Exercise requirements:
Search the entries below for "will" and copy each matching line.

'''

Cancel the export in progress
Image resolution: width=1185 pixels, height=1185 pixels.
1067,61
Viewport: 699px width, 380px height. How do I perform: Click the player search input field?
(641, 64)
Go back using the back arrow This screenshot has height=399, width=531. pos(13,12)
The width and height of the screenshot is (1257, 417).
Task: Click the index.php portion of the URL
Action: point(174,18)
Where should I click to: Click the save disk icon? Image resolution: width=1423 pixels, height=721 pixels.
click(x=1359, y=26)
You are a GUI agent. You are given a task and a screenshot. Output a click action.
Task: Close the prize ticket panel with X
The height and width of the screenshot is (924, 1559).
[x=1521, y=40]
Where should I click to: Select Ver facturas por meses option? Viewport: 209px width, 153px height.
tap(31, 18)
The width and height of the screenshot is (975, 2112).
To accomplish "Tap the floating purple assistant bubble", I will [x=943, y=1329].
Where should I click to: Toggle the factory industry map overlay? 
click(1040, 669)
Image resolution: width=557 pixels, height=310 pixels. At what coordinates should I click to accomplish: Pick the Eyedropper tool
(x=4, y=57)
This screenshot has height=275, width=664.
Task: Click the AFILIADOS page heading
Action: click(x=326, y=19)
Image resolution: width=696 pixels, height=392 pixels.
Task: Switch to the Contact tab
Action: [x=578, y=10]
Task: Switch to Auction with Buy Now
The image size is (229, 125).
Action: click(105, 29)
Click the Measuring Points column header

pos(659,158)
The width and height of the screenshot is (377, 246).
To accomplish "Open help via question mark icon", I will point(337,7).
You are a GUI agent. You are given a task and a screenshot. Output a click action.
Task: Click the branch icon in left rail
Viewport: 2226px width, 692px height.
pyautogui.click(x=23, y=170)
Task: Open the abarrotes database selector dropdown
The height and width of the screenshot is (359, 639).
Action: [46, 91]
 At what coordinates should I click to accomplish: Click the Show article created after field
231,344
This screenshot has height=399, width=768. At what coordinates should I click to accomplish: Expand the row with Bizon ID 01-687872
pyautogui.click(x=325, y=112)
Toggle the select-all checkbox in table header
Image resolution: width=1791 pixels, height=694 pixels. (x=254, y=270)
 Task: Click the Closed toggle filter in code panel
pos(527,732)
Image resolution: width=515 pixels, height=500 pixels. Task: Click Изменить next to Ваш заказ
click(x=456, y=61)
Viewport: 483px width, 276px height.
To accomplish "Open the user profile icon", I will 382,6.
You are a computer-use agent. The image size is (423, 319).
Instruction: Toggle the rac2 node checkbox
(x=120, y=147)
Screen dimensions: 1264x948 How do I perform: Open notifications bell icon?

'''

Written reply:
To accomplish "Tap the floating purple assistant bubble", I will [x=943, y=1329].
To accomplish "Open help via question mark icon", I will point(337,7).
To accomplish "Open the user profile icon", I will 382,6.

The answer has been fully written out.